— What is being asked —
In the passage on how an AI agent thinks in a loop, rewrite the part between "How an AI Agent" and "to do next.", inclusive, swapping "dish" for "meal".

— Provided text —
══════════════════════════════

How an AI Agent Thinks in a Loop

Think about a chef preparing a complex dish. They don’t just throw everything in a pot and walk away. They cook a little, taste, adjust the seasoning, cook some more, taste again. Each cycle refines the result. The dish emerges from iteration, not from a single act.

Claude Code’s thinking works the same way. When you type “fix this bug,” it doesn’t fire a single API call and return a response. It reads a file, runs a test, edits the code, runs the test again, checks the output, maybe edits once more. Each step requires calling the AI model, executing tools, feeding results back, and deciding what to do next.

This is the query engine — the brain of every AI agent. And understanding how it works is the key to understanding why AI coding assistants behave the way they do. I found the implementation fascinating — and also illuminating about the trade-offs inherent in building agentic systems.

══════════════════════════════

— Data records —
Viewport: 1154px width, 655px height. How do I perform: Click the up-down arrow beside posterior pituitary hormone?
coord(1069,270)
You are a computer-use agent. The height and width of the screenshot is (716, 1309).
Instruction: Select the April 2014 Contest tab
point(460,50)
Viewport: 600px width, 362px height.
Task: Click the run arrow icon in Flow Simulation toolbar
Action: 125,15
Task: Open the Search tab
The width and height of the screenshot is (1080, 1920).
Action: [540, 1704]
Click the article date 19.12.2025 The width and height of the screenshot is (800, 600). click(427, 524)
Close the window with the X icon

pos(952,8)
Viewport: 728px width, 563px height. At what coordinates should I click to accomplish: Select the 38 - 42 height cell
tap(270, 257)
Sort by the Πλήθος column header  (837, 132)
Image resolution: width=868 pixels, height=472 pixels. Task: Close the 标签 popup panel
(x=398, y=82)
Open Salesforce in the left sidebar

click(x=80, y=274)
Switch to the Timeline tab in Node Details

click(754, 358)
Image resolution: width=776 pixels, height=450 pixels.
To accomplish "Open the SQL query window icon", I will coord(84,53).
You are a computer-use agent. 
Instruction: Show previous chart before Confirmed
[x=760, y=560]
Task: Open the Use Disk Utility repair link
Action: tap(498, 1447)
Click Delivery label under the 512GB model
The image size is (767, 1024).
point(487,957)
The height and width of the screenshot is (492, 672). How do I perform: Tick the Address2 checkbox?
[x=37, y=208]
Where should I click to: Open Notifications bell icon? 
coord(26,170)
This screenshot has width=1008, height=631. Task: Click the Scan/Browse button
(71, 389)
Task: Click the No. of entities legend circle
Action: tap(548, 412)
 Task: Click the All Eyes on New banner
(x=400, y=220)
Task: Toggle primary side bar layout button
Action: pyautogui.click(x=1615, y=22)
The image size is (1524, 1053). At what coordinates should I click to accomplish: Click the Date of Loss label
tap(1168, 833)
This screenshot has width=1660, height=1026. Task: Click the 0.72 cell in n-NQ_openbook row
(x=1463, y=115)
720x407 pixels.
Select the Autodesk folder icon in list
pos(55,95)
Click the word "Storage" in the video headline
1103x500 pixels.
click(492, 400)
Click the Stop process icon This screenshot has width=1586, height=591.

══════════════════════════════

— Solved exercise —
How an AI Agent Thinks in a Loop

Think about a chef preparing a complex meal. They don’t just throw everything in a pot and walk away. They cook a little, taste, adjust the seasoning, cook some more, taste again. Each cycle refines the result. The meal emerges from iteration, not from a single act.

Claude Code’s thinking works the same way. When you type “fix this bug,” it doesn’t fire a single API call and return a response. It reads a file, runs a test, edits the code, runs the test again, checks the output, maybe edits once more. Each step requires calling the AI model, executing tools, feeding results back, and deciding what to do next.